Facebook’s help center simply mentioned in a note that the Voice-to-Text feature uses machine learning; there is no mention of the fact that actual people may be listening to the voice recordings.

Now, the lead privacy regulator of Europe is seeking to know the in-depth operation of the voice-to-text feature in the Messenger and how it complies with the EU privacy laws. If human transcribers were used by the tech giant, then it might imply that actual humans are listening to all the recordings of people sent through Messenger.

“Further to our ongoing engagement with Google, Apple, and Microsoft in relation to the processing of personal data in the context of the manual transcription of audio recordings, we are now seeking detailed information from Facebook on the processing in question and how Facebook believes that such processing of data is compliant with their GDPR obligations,” said a spokesperson for Irish Data Protection Commission, as reported by TechCrunch.

The AI voice assistants offered by Google, Microsoft, Amazon, and Apple have attracted the attention of the EU regulators over the last few weeks.

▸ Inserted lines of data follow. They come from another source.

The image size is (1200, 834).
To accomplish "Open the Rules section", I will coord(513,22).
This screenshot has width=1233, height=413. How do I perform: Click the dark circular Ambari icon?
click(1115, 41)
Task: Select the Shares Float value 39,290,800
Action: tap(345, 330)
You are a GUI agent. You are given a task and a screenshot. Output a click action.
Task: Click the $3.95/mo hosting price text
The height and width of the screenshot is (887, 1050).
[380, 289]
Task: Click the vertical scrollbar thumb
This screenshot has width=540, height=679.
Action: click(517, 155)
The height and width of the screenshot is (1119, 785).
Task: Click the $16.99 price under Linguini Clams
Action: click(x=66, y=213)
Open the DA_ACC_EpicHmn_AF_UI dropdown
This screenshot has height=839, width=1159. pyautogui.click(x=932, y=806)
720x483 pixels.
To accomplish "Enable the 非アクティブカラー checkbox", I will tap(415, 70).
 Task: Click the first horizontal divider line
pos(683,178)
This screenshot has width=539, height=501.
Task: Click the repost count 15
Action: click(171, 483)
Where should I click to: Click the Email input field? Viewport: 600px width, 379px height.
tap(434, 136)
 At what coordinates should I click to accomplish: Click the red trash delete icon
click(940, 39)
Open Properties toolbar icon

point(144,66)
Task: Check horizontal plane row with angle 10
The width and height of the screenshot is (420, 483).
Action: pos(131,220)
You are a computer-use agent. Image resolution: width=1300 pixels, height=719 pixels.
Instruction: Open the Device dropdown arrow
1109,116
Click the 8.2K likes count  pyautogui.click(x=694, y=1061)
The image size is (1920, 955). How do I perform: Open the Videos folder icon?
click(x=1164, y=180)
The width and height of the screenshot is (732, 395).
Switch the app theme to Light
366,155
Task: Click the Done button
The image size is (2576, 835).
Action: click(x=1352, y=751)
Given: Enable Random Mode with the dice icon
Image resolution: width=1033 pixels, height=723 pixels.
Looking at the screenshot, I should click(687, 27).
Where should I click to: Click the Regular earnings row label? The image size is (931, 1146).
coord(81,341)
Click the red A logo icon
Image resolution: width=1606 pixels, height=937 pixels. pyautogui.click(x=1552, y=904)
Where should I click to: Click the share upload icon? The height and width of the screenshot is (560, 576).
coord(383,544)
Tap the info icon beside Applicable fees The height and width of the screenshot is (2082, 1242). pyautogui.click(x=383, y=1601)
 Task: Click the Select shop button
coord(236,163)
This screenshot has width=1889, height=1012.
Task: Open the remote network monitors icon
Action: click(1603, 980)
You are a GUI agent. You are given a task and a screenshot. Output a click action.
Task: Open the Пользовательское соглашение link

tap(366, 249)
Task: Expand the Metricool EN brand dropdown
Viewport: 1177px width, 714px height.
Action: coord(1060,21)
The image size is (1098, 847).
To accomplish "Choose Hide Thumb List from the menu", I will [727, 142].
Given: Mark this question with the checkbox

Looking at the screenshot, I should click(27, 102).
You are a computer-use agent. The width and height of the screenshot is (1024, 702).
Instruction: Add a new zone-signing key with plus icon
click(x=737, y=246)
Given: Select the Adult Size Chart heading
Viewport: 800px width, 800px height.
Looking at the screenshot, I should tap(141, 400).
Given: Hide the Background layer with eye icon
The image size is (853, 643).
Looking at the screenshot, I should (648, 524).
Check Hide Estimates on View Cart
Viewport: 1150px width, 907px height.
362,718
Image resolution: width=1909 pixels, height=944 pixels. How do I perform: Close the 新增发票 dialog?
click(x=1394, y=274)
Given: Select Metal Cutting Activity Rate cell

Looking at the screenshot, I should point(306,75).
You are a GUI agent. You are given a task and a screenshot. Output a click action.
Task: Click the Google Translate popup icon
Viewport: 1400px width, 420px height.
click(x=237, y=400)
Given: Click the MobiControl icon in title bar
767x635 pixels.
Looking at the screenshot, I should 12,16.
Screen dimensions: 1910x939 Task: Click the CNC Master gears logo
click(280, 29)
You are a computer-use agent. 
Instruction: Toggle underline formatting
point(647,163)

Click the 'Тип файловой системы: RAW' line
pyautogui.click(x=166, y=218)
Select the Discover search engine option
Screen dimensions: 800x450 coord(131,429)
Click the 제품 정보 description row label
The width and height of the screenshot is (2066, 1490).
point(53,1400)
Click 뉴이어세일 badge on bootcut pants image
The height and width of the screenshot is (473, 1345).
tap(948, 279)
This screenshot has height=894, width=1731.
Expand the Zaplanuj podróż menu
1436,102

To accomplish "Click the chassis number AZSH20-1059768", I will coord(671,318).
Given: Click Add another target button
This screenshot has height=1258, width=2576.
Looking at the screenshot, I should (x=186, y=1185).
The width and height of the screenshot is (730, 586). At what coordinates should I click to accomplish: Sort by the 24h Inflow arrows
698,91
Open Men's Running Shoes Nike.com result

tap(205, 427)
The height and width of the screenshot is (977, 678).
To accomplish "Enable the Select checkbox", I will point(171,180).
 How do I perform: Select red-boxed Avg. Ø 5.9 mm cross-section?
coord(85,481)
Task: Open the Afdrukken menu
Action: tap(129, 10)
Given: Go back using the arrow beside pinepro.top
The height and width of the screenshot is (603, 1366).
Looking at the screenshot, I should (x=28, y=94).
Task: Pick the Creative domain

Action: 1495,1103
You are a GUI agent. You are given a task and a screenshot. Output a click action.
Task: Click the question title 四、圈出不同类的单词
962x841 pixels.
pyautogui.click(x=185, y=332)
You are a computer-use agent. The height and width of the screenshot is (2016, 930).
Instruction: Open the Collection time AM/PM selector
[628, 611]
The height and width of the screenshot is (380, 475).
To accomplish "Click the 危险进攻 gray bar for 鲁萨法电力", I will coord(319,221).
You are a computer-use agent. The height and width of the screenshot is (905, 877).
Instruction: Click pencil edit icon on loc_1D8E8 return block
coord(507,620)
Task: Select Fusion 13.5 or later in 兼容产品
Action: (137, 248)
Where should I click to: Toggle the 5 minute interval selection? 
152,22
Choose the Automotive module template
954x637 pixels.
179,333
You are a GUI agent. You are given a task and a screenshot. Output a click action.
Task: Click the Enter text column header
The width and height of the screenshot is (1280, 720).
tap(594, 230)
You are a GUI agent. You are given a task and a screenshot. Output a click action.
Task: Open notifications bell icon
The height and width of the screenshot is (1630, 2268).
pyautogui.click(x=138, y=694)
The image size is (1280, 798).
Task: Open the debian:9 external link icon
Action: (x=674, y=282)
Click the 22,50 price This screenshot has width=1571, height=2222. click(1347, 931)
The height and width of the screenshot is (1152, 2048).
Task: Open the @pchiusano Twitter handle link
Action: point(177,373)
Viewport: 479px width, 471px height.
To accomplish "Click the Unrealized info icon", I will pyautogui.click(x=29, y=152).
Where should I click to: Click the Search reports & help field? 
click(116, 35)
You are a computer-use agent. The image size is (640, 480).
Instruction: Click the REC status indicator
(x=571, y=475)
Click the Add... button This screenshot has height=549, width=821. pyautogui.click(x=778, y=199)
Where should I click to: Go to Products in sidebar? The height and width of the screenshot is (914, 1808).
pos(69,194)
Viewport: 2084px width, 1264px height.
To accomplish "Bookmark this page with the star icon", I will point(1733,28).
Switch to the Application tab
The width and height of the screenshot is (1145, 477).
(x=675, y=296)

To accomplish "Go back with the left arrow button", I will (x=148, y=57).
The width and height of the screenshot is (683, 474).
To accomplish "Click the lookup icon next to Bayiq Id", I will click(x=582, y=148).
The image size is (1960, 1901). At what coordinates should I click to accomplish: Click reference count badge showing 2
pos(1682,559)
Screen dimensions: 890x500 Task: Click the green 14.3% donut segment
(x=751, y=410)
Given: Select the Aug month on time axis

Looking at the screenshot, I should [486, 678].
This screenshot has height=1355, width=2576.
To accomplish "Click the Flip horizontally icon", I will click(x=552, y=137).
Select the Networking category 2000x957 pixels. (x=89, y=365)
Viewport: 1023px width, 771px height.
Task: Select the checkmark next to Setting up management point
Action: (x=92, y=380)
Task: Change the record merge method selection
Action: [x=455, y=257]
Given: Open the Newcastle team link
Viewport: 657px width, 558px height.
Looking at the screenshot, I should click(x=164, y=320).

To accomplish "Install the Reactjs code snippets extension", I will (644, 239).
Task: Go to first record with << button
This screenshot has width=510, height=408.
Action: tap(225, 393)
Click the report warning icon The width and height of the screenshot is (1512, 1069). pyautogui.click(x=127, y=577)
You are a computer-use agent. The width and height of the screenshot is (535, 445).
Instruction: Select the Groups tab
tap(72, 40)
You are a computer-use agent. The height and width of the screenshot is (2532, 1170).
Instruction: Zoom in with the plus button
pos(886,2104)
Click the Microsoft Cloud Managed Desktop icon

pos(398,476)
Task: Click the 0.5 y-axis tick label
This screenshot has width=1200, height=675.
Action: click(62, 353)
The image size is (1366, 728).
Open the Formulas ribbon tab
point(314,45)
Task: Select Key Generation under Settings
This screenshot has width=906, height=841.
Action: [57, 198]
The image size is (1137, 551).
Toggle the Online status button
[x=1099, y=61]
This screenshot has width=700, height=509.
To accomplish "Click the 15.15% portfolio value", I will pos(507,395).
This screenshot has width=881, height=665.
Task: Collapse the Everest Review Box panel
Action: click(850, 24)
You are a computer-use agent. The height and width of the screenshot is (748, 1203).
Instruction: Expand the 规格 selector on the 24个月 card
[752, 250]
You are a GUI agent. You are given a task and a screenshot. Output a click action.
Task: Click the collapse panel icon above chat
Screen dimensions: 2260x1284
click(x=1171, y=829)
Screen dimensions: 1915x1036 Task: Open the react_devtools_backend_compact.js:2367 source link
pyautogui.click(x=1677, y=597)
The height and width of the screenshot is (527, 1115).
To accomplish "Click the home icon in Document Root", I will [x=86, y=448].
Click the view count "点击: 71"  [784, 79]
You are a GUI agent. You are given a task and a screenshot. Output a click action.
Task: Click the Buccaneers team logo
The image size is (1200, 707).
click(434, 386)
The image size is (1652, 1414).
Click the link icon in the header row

After yesterday’s report, Facebook said that it had already suspended human transcriptions earlier this month. The company further added that all the audio clips sent to its contractors were de-identified and were only collected for improving the transcription capability of the AI.

Apple and Google too have halted doing manual reviews of audio clips for their assistants. Amazon simply gave an option to out of manual reviews in Alexa’s settings.

The fact that human transcribers are used to translate voice-to-text under the guise of ‘machine learning’ is a troublesome revelation. Nearly a decade ago, a UK based startup known as Spinvox claimed to use advanced AI to convert voice-to-text. It was later reported that this startup was heavily reliant on call centers in third-world countries where actual humans went through the audio clips to transcribe them.